◆ **Exercise aim**:
Each record that follows is to be reproduced character for character, pictures excepted.

Data for processing START

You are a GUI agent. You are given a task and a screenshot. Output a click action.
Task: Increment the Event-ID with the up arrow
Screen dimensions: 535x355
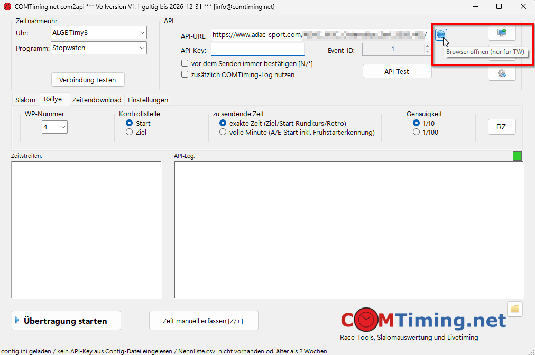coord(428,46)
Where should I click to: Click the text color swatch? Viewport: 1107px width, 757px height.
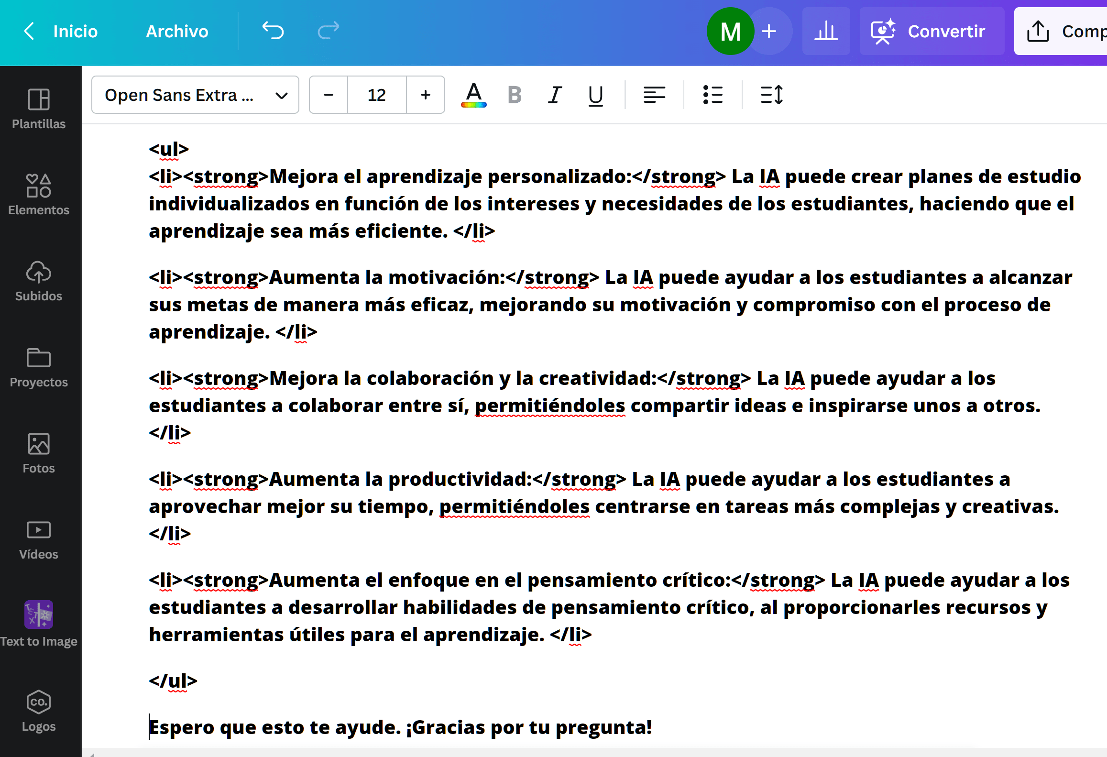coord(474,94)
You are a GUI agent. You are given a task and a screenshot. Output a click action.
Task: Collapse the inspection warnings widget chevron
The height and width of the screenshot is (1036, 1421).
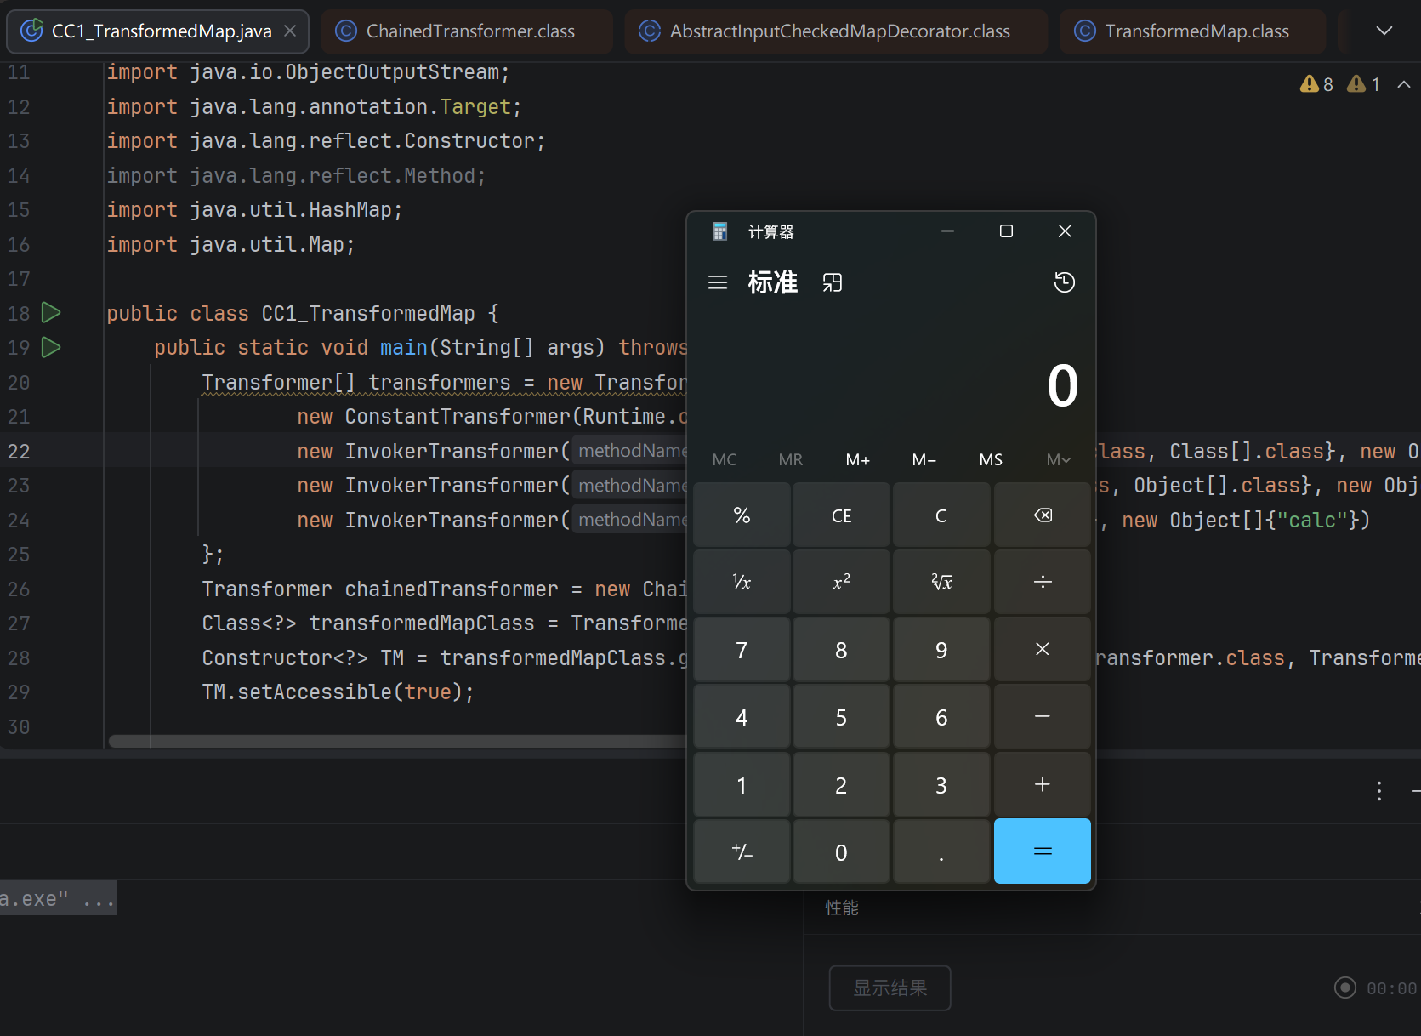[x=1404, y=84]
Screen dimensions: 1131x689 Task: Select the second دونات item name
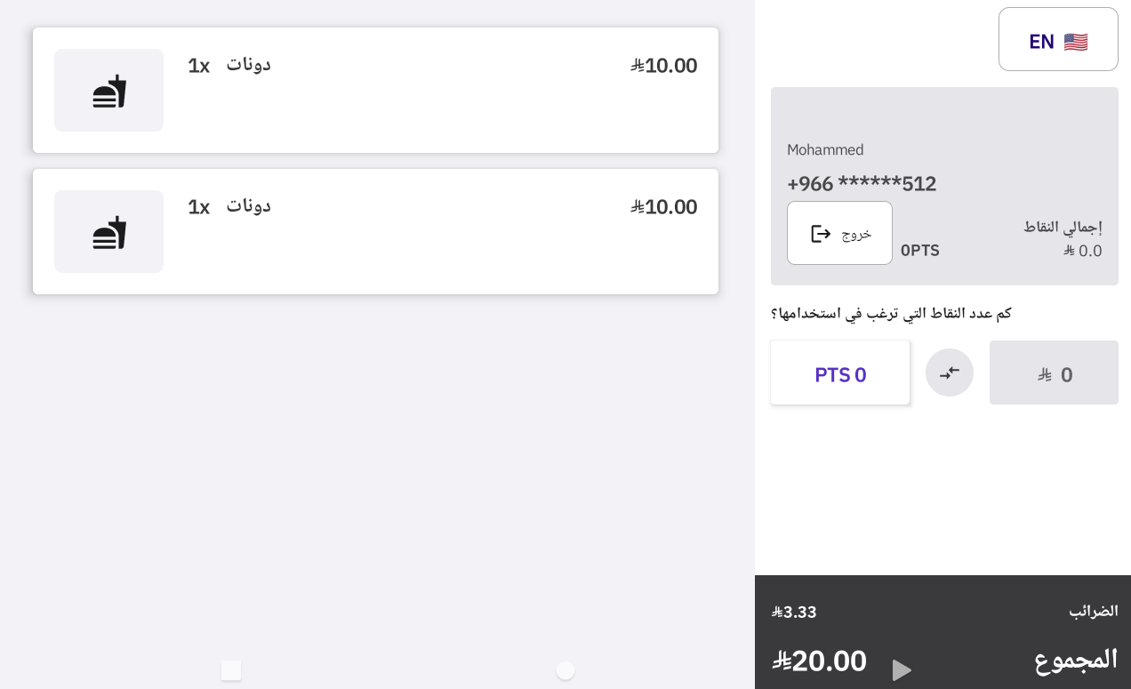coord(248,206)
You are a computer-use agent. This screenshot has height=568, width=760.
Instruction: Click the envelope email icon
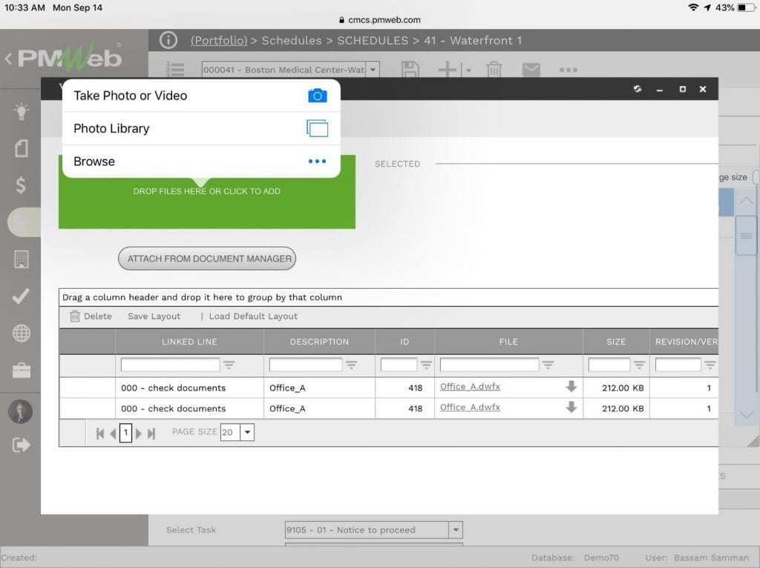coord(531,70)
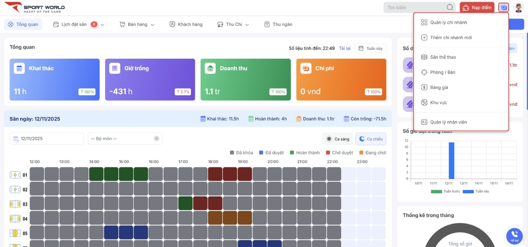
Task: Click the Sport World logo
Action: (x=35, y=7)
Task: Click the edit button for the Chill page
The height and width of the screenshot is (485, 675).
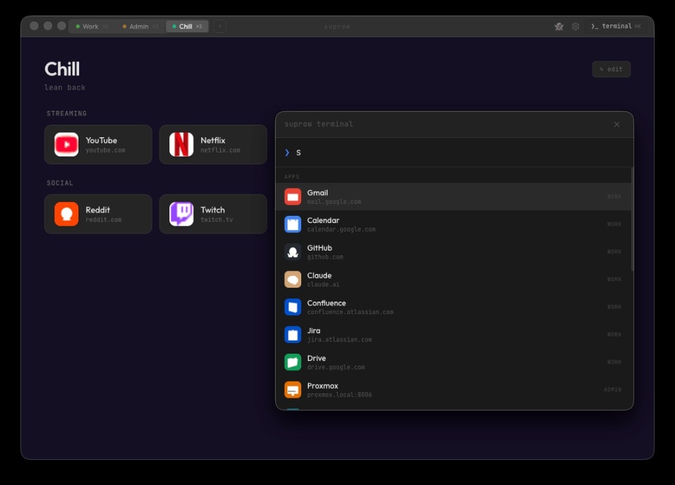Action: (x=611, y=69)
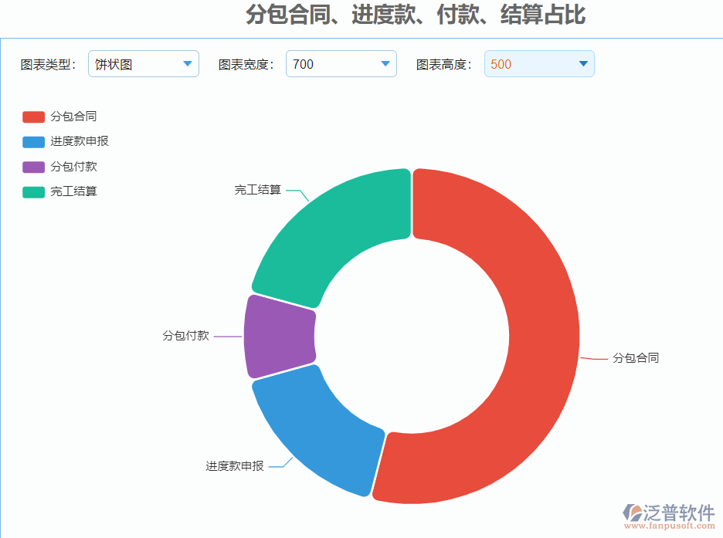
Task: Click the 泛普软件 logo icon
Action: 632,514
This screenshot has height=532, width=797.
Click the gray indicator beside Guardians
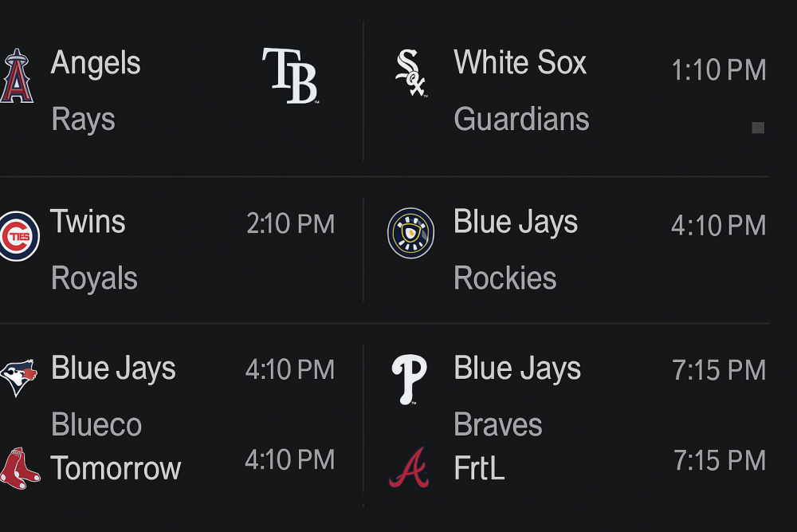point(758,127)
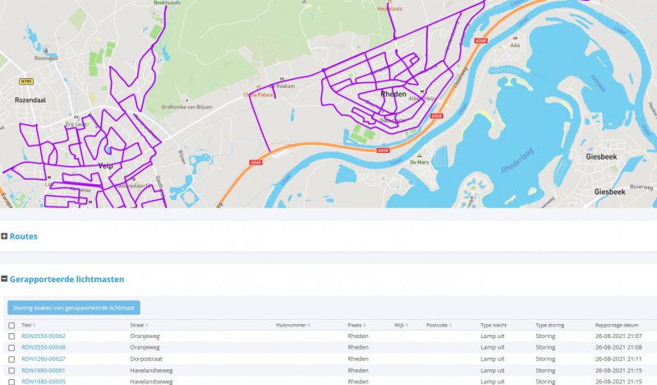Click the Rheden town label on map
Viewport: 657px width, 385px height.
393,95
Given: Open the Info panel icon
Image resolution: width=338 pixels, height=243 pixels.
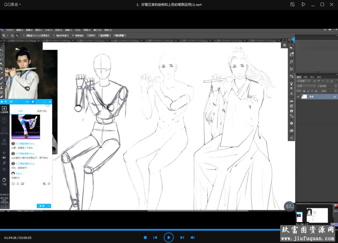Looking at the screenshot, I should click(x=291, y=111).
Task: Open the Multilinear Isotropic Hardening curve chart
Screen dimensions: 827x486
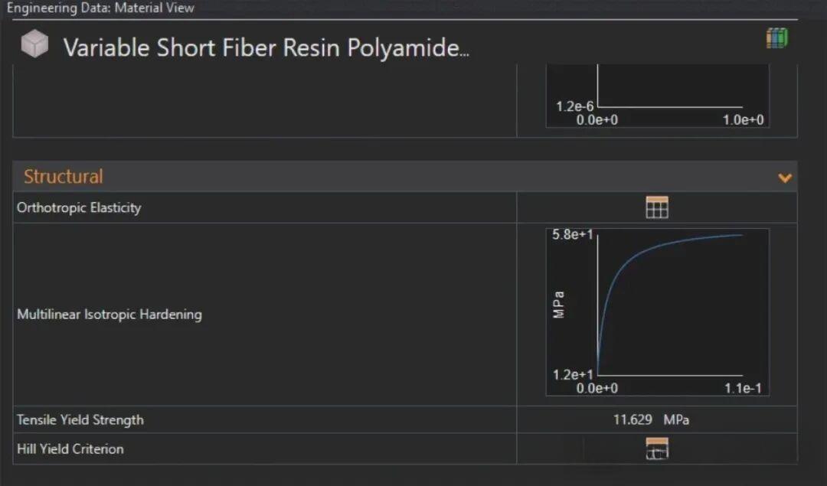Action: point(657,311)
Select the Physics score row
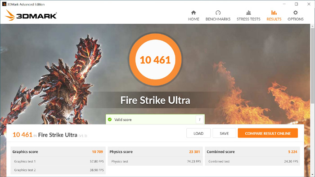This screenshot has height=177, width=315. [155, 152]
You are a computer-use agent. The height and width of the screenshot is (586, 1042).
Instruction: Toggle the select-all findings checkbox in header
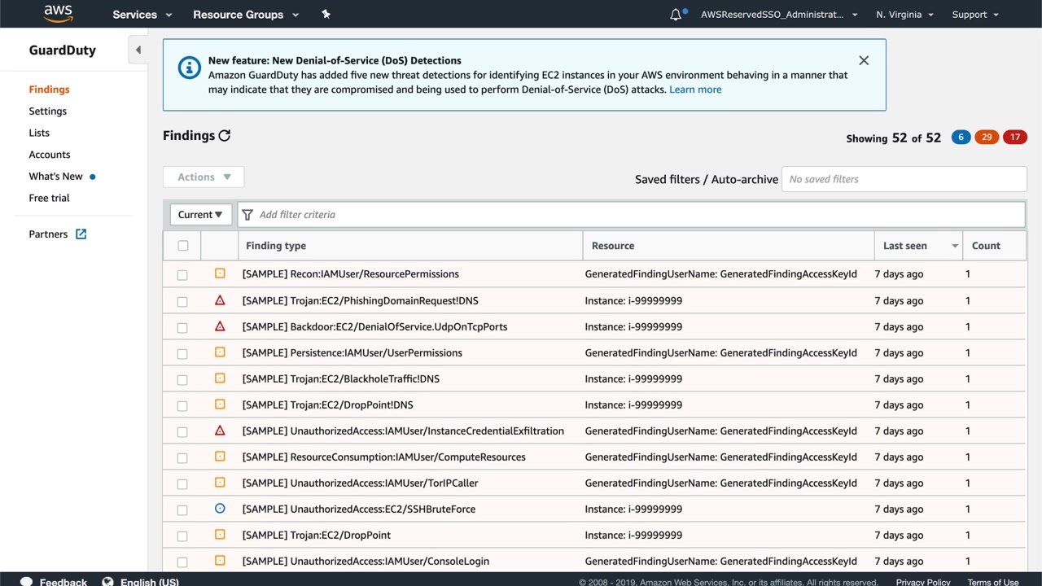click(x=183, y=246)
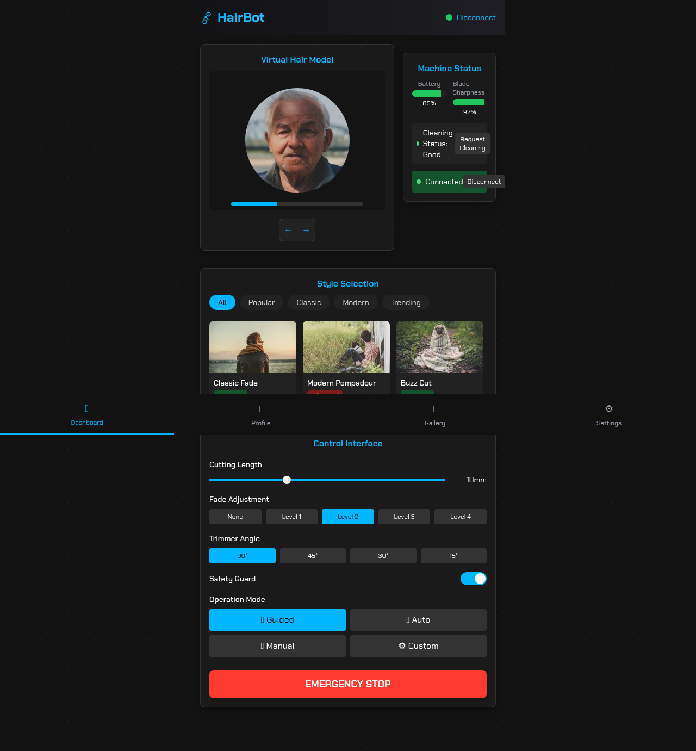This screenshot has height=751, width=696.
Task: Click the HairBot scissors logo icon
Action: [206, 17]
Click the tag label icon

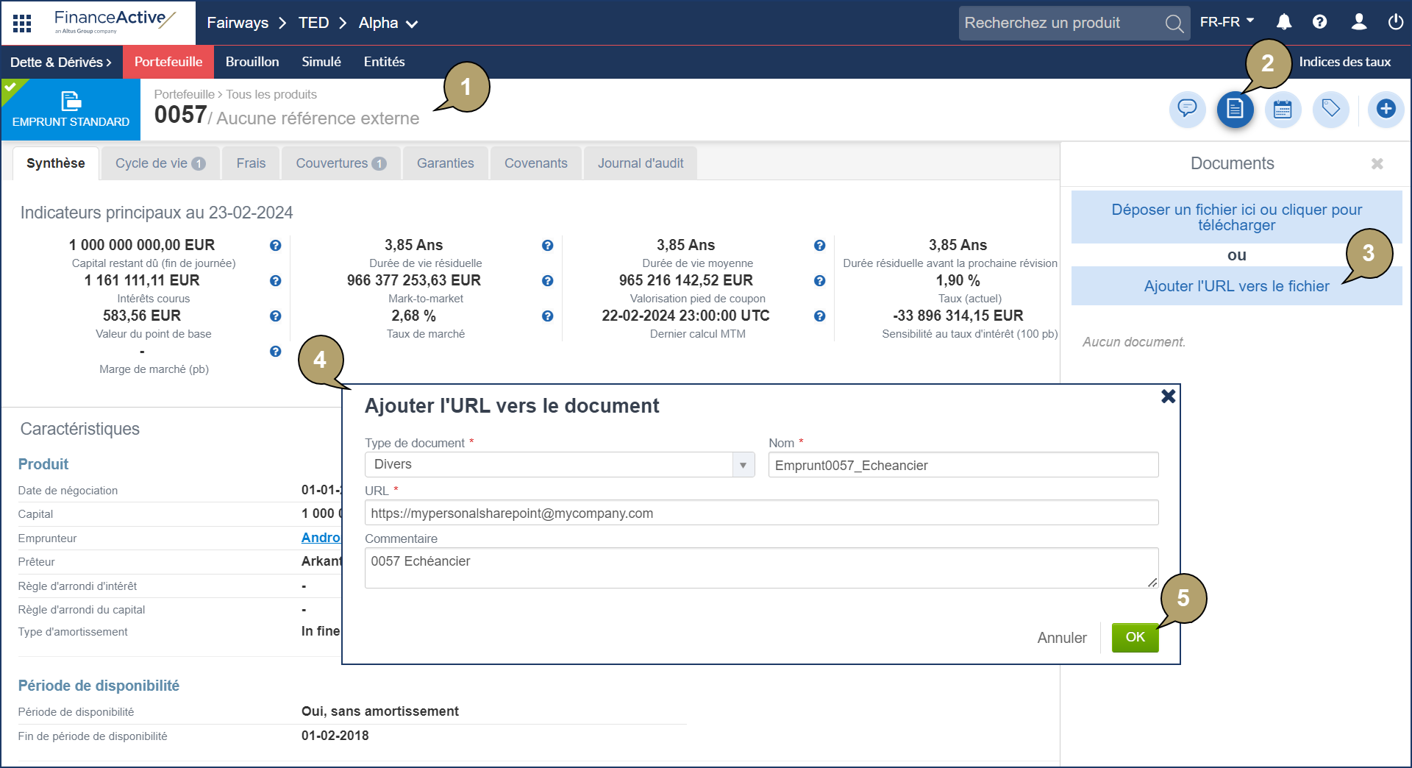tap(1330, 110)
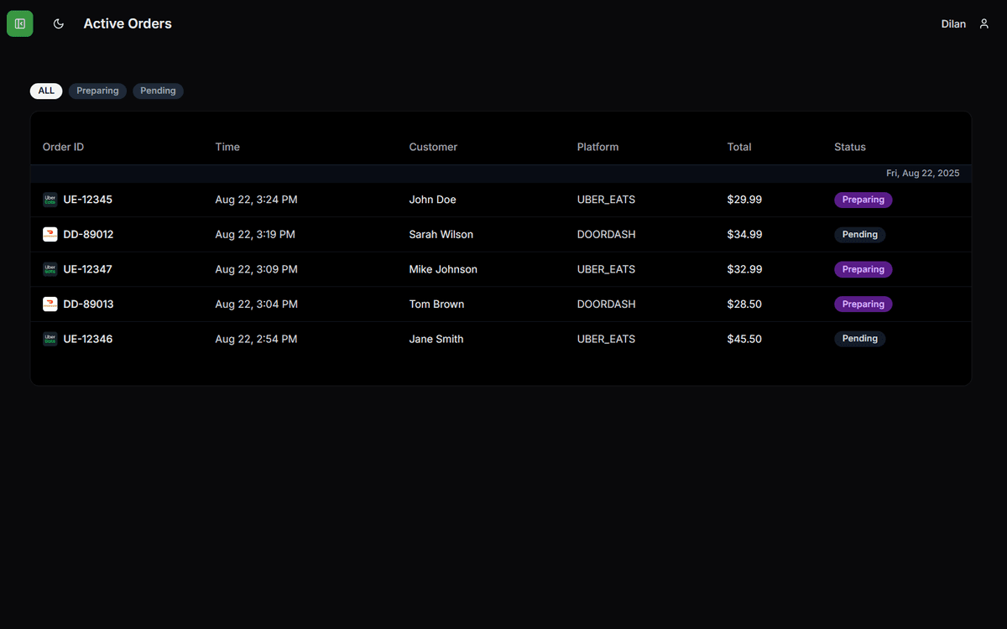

Data for processing END

◆ **Task solution**:
You are a GUI agent. You are given a task and a screenshot. Output a click action.
Task: Increment the Event-ID with the up arrow
Screen dimensions: 535x355
coord(428,46)
Where should I click to: Click the text color swatch? Viewport: 1107px width, 757px height.
coord(474,94)
You are a GUI agent. You are given a task and a screenshot. Output a click action.
Task: Collapse the inspection warnings widget chevron
The height and width of the screenshot is (1036, 1421).
[x=1404, y=84]
Screen dimensions: 1131x689 Task: Select the second دونات item name
coord(248,206)
You are a computer-use agent. This screenshot has height=568, width=760.
Instruction: Click the envelope email icon
coord(531,70)
Task: Click the Sport World logo
Action: (x=35, y=7)
Task: Click the edit button for the Chill page
The height and width of the screenshot is (485, 675).
Action: (x=611, y=69)
Task: Click the 泛普软件 logo icon
Action: 632,514
This screenshot has height=532, width=797.
Click the gray indicator beside Guardians
point(758,127)
Click the Rheden town label on map
Viewport: 657px width, 385px height.
393,95
Given: Open the Info panel icon
Image resolution: width=338 pixels, height=243 pixels.
Looking at the screenshot, I should click(x=291, y=111).
Task: Open the Multilinear Isotropic Hardening curve chart
Screen dimensions: 827x486
Action: point(657,311)
Select the Physics score row
This screenshot has height=177, width=315. [155, 152]
You are a computer-use agent. The height and width of the screenshot is (586, 1042).
Instruction: Toggle the select-all findings checkbox in header
click(x=183, y=246)
This screenshot has height=751, width=696.
Task: Click the HairBot scissors logo icon
Action: [206, 17]
Click the tag label icon

tap(1330, 110)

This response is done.